[Description of the task] When the line containing "Shop All (65, 1137)" is found in the data below, copy it and each line after it through the line containing "Scanblocker (984, 439)", exactly and with no others.

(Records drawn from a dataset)
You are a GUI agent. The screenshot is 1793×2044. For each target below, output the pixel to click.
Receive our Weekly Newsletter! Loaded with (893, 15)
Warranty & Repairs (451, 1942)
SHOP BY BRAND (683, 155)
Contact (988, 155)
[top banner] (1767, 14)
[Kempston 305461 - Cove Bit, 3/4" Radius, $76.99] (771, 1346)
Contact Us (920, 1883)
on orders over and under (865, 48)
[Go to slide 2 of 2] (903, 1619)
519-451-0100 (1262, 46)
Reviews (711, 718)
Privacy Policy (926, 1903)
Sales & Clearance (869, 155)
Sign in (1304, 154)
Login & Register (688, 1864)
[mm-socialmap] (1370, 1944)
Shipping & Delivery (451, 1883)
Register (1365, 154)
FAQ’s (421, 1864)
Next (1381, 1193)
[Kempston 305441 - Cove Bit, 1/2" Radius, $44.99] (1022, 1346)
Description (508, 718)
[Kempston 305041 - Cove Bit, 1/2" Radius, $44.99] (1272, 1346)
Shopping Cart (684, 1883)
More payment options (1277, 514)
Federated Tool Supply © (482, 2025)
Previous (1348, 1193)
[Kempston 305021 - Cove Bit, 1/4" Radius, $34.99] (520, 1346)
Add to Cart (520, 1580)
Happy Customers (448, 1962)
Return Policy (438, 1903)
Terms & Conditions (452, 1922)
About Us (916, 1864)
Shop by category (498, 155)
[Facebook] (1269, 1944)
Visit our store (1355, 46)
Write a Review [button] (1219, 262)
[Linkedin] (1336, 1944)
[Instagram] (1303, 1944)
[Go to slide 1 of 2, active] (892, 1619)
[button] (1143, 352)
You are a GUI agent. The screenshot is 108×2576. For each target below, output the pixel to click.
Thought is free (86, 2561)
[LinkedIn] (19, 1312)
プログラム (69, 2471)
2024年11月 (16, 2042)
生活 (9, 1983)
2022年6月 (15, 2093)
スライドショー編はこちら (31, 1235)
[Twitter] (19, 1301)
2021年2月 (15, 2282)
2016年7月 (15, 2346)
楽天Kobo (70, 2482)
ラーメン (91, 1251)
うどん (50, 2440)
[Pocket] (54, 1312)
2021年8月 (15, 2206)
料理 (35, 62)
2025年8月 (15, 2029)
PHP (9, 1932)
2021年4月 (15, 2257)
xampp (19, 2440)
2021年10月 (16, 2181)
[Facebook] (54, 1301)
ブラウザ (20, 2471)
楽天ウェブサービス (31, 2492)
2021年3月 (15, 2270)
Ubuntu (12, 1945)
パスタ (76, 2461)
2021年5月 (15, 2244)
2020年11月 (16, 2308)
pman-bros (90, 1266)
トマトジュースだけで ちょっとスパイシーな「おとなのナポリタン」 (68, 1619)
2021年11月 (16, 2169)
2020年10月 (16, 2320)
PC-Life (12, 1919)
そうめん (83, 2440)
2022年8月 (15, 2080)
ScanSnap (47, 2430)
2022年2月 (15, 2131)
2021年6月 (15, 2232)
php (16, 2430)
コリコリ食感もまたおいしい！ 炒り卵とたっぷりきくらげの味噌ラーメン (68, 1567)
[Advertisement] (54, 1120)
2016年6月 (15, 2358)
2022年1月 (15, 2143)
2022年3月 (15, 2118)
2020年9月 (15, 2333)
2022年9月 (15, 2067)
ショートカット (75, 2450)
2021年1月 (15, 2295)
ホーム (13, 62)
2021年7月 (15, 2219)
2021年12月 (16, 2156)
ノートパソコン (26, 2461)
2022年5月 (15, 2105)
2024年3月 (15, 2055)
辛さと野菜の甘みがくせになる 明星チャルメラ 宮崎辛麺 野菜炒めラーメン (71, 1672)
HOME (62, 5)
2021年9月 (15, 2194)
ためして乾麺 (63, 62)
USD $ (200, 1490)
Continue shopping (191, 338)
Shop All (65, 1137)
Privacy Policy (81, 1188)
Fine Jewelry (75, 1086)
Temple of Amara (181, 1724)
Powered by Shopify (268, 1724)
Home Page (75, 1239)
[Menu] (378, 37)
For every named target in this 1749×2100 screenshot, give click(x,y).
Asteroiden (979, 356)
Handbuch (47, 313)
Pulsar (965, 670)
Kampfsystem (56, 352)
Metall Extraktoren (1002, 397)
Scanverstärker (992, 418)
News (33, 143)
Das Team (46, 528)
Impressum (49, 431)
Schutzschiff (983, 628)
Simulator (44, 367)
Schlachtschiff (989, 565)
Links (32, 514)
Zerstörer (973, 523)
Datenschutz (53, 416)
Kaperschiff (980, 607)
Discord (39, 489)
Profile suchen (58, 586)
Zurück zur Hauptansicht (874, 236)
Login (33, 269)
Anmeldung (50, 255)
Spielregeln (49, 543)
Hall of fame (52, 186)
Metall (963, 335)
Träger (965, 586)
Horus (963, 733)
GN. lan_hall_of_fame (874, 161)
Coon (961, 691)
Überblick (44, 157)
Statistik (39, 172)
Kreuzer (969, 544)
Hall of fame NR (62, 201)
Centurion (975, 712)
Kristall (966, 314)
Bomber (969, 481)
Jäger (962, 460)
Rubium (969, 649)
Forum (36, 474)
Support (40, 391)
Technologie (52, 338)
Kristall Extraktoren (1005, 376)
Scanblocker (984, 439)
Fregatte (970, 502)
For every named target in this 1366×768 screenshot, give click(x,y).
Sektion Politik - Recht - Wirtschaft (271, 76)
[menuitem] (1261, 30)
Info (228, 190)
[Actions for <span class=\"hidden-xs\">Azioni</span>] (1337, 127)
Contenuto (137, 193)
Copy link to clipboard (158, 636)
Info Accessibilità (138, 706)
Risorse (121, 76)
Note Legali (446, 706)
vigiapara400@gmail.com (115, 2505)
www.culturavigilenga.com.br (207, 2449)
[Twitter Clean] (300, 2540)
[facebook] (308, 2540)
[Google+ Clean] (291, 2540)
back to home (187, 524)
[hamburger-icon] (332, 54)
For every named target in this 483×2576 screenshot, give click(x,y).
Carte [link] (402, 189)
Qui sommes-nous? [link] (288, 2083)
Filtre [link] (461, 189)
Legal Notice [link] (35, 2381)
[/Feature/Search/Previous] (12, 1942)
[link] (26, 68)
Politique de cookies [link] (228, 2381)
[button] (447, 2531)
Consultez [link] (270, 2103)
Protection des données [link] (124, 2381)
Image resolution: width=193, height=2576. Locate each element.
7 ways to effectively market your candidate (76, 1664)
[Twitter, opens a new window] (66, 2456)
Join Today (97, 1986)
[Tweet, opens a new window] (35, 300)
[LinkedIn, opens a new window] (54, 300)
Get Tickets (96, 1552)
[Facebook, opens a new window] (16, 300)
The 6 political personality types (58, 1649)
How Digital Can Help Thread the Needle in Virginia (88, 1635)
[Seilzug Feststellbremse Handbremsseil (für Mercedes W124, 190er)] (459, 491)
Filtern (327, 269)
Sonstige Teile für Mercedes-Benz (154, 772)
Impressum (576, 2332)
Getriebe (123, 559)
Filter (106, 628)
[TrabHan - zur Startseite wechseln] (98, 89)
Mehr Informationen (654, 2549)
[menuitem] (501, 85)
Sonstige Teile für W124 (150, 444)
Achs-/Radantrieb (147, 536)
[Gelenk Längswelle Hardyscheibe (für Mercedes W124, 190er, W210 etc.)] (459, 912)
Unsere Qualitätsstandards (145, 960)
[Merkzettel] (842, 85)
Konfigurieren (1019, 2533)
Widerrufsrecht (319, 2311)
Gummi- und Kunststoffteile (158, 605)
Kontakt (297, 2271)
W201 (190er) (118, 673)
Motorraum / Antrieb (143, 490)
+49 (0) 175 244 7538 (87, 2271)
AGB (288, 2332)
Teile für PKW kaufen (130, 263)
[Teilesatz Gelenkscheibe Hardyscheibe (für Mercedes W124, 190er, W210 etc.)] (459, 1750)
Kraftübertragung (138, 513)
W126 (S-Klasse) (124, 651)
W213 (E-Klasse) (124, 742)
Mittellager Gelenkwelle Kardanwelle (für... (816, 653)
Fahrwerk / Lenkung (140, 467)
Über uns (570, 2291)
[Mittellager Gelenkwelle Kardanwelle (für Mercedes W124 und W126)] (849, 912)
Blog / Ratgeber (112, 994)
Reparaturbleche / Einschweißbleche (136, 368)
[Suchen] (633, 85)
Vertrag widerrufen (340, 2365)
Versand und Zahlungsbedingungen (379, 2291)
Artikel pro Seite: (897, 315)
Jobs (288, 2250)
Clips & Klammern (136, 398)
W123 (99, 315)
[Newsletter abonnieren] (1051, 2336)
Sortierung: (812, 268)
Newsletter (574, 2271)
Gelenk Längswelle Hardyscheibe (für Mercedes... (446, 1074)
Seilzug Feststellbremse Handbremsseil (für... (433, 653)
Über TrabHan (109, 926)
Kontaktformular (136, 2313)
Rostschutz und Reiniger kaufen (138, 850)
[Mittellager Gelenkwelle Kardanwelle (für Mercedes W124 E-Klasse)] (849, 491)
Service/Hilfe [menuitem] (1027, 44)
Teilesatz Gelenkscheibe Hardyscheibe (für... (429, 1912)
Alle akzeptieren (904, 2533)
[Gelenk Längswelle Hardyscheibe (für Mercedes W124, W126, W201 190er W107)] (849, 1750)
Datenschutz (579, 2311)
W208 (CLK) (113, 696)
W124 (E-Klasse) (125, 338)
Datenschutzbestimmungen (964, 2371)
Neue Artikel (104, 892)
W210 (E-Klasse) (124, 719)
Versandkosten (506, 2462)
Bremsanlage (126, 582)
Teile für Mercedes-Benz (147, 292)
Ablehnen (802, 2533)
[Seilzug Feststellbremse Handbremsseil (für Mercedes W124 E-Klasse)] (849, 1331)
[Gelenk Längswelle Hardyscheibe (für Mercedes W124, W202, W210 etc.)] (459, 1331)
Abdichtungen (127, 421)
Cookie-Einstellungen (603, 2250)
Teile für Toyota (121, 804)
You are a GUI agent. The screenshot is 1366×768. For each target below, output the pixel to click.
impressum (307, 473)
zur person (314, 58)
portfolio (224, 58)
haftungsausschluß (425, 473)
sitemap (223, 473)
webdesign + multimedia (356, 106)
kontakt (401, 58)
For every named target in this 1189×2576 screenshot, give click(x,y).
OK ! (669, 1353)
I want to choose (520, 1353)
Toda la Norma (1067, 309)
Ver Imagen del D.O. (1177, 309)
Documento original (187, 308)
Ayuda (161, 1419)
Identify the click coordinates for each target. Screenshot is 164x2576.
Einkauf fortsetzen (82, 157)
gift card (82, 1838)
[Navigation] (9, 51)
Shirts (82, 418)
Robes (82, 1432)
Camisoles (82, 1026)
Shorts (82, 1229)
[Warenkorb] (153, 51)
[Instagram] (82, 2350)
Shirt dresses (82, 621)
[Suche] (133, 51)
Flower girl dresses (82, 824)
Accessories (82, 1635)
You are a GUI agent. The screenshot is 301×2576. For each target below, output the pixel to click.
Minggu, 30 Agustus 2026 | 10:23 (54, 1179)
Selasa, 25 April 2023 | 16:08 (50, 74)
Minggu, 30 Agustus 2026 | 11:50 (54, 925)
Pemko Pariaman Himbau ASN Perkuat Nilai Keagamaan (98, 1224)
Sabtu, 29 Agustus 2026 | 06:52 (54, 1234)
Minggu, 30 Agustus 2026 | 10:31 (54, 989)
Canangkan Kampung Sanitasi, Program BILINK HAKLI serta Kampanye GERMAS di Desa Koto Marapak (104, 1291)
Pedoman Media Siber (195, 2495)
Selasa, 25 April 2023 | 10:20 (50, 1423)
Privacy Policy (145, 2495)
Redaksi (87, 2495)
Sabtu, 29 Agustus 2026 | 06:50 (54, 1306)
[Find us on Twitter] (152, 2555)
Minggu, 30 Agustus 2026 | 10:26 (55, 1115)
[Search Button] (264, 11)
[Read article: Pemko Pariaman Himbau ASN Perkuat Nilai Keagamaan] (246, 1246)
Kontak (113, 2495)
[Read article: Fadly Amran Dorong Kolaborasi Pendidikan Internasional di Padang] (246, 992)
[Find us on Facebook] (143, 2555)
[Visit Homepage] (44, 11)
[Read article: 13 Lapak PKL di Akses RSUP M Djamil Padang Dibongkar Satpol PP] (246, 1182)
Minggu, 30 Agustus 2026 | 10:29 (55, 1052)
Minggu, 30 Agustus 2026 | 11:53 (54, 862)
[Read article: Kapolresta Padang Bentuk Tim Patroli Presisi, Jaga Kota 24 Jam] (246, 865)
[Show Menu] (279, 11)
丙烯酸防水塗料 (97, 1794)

[Result of this exercise]
Shop All (65, 1137)
Privacy Policy (81, 1188)
Fine Jewelry (75, 1086)
Temple of Amara (181, 1724)
Powered by Shopify (268, 1724)
Home Page (75, 1239)
[Menu] (378, 37)
For every named target in this 1749×2100 screenshot, give click(x,y).
Asteroiden (979, 356)
Handbuch (47, 313)
Pulsar (965, 670)
Kampfsystem (56, 352)
Metall Extraktoren (1002, 397)
Scanverstärker (992, 418)
News (33, 143)
Das Team (46, 528)
Impressum (49, 431)
Schutzschiff (983, 628)
Simulator (44, 367)
Schlachtschiff (989, 565)
Links (32, 514)
Zerstörer (973, 523)
Datenschutz (53, 416)
Kaperschiff (980, 607)
Discord (39, 489)
Profile suchen (58, 586)
Zurück zur Hauptansicht (874, 236)
Login (33, 269)
Anmeldung (50, 255)
Spielregeln (49, 543)
Hall of fame (52, 186)
Metall (963, 335)
Träger (965, 586)
Horus (963, 733)
GN. lan_hall_of_fame (874, 161)
Coon (961, 691)
Überblick (44, 157)
Statistik (39, 172)
Kreuzer (969, 544)
Hall of fame NR (62, 201)
Centurion (975, 712)
Kristall (966, 314)
Bomber (969, 481)
Jäger (962, 460)
Rubium (969, 649)
Forum (36, 474)
Support (40, 391)
Technologie (52, 338)
Kristall Extraktoren (1005, 376)
Scanblocker (984, 439)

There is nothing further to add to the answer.